** Start of Provided text **
# Week 6 Deliverable: Neural Network
The purpose of this is to create and implement a Neural Network modeling approach, including training and validation of the model. 

In [None]:
from _Setup import *
from _Functions import *

Installing dependencies from requirements.txt...
All dependencies installed successfully.


## TODO : Split data using Time Series Cross Validation
This step shall be performed as it was depicted in the Week 1 Report and in the Hyndman book

In [2]:
# Load data as csv
sector_train = pd.read_csv(sector_data_csv_path_train_pivoted, index_col='Area of Responsibility')

# Import the scaler
with open(scalers_file, "rb") as file:
    scalers = pickle.load(file)

# DONE : Create scaled version of original Dataframe
# Apply pre-trained scalers row-wise

# Create an empty DataFrame to store scaled values
sector_train_scaled = pd.DataFrame(index=sector_train.index, columns=sector_train.columns)

# Apply each pre-trained scaler row-wise
for index, row in sector_train.iterrows():
	scaler = scalers[index]
	scaled_row = scaler.transform(row.values.reshape(-1, 1)).flatten()
	sector_train_scaled.loc[index] = scaled_row

In [None]:
# DONE : Create a process to windowize the data for cross-validation split
def validation_split(data, train_size = 12, validation_size = 12):
    """Input : Dataframe , Output : Array of Input"""
    """TODO : This may need to be converted to tensors"""

    train_input, validation_input = [], []

    for index, row in data.iterrows():
        split_index = train_size

        start = split_index - train_size
        end = split_index + validation_size

        train_set, validation_set = [], []

        while end <= len(row):
            train = row[start:split_index]
            val = row[split_index:end]

            train_set.append(train.values)
            validation_set.append(val.values)

            split_index += 1
            start = split_index - train_size
            end = split_index + validation_size

        train_input.append(train_set)
        validation_input.append(validation_set)

    return train_input, validation_input

In [20]:
input_size = 12
train_data, val_data = validation_split(sector_train_scaled, train_size=input_size)

In [None]:
# Import Test data
test_data = pd.read_csv(sector_data_csv_path_test_pivoted, index_col='Area of Responsibility')
** End of Provided text **
- Objective 1 -
Reproduce the part of the neural network notebook starting at "# Week 6 Deliverable: Neural" and ending at "of the model.".
- Objective 2 -
Write what comes next in the neural network notebook, picking up right after its final line.
** Start of Material provided **
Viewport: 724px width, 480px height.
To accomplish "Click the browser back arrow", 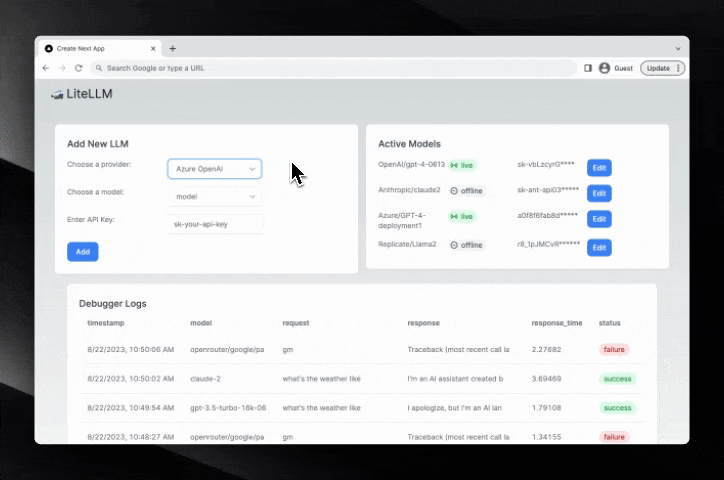I will [46, 68].

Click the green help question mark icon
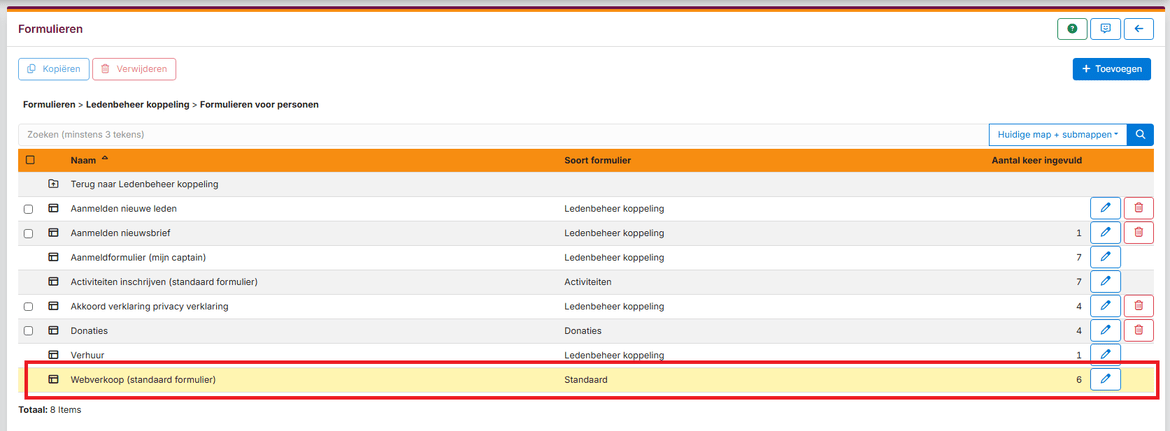pyautogui.click(x=1072, y=29)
** End of Material provided **
- Task answer 1 -
# Week 6 Deliverable: Neural Network
The purpose of this is to create and implement a Neural Network modeling approach, including training and validation of the model.

- Task answer 2 -
In [110]:
# Function for MAPE, probably something predefined but here for ease of use
def mean_absolute_percentage_error(y_true, y_pred):
    return np.abs((y_true - y_pred) / y_true) * 100

In [None]:
for index in sector_train_scaled.index:
    
    index_integer = sector_train_scaled.index.get_loc(index)

    # Convert the first index of train_data and val_data to numpy arrays
    split_index = 25
    
    train_data_np = np.array(train_data[index_integer][:split_index])
    train_data_y_np = np.array(val_data[index_integer][:split_index])
    
    val_data_np = np.array(train_data[index_integer][:split_index])
    val_data_y_np = np.array(val_data[index_integer][:split_index])
    
    
    # Reshape the data to fit the model's input requirements
    # Assuming the model expects input shape (batch_size, input_size)
    train_data_np = train_data_np.reshape(-1, input_size)
    train_data_y_np = train_data_y_np.reshape(-1, input_size)
    
    val_data_np = val_data_np.reshape(-1, input_size)
    val_data_y_np = val_data_y_np.reshape(-1, input_size)
    
    # Convert numpy arrays to tensors
    train_data_tensor = tf.convert_to_tensor(train_data_np, dtype=tf.float32)
    train_data_y_tensor = tf.convert_to_tensor(train_data_y_np , dtype=tf.float32)
    val_data_tensor = tf.convert_to_tensor(val_data_np, dtype=tf.float32)
    val_data_y_tensor = tf.convert_to_tensor(val_data_np, dtype=tf.float32)

    optimizer = Adam(learning_rate=0.0001)

    # Define the neural network model
    nn_model = Sequential()
    nn_model.add(InputLayer(shape=(input_size,)))
    nn_model.add(Dense(units=input_size))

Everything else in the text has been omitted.